If you're using it daily then you'd build up the muscle no problems, but for someone whose going to use it once or twice a year like I now do your arms and back become fatigued very quickly.

When I was detailing full time I had ne problems, since switching to a recreational detailer I can only manage a few hours.

In hind sight I should have gone for the metabo that everyone was going for at the time as it was lighter and much more ergonomic.
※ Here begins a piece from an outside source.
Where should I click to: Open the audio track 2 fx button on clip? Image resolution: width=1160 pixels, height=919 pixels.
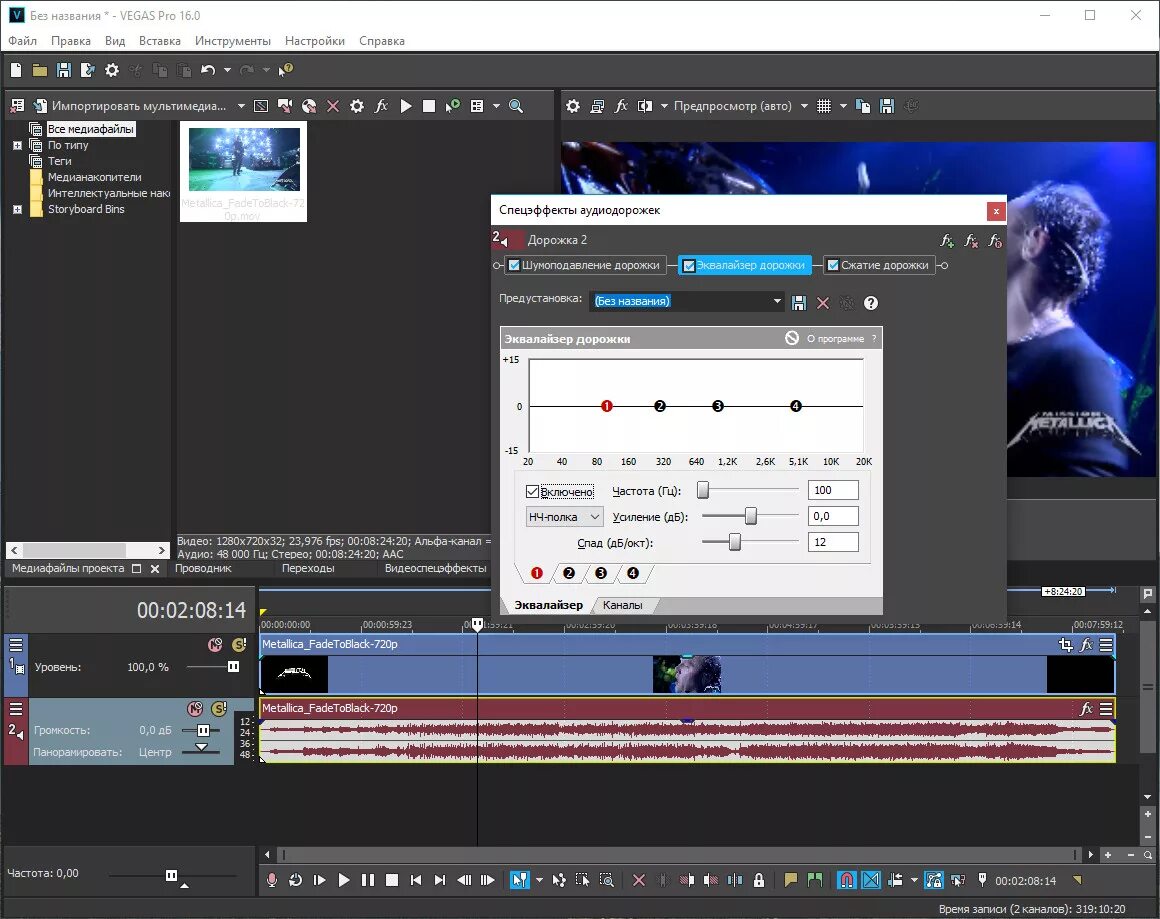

Now you have loads to choose from, me personally I would go for the lightest available from a quality maker ( Festool, Rupes, Metabo, 3M, Flex and the ones I cant remember) :thumb:


----------



## cleaningfreak (Sep 3, 2011)

I have one and im happy and i have no intentions to sell it or upgrade , only to add another rotary, different one,and as mentioned above - heavy , so with one hand could b tricky compare to das 6 pro ( which is DA )


----------



## Steve-H (Feb 28, 2012)

I own the Makita, have done for a while but as others have said it's heavy, REALLY heavy. I've test driven a Flex and have to say that really is a serious piece of kit. Exceptionally light and ridiculously well built. So much so I've spent all the time since I had a shot with it trying to save up for one. As good as the Makita is I'd sell it in a flash when I get the cash together for a Flex.

Cheers

Steve


----------



## Foxx (Jul 5, 2011)

Steve-H said:


> I own the Makita, have done for a while but as others have said it's heavy, REALLY heavy. I've test driven a Flex and have to say that really is a serious piece of kit. Exceptionally light and ridiculously well built. So much so I've spent all the time since I had a shot with it trying to save up for one. As good as the Makita is I'd sell it in a flash when I get the cash together for a Flex.
> 
> Cheers
> 
> Steve


Was just about to post pretty much the same opinion - Makitas are great machines if you are an occasional polisher, or have arms like treetrunks, but since we swapped here from the Makita to the Flex, that Makita has just gathered dust.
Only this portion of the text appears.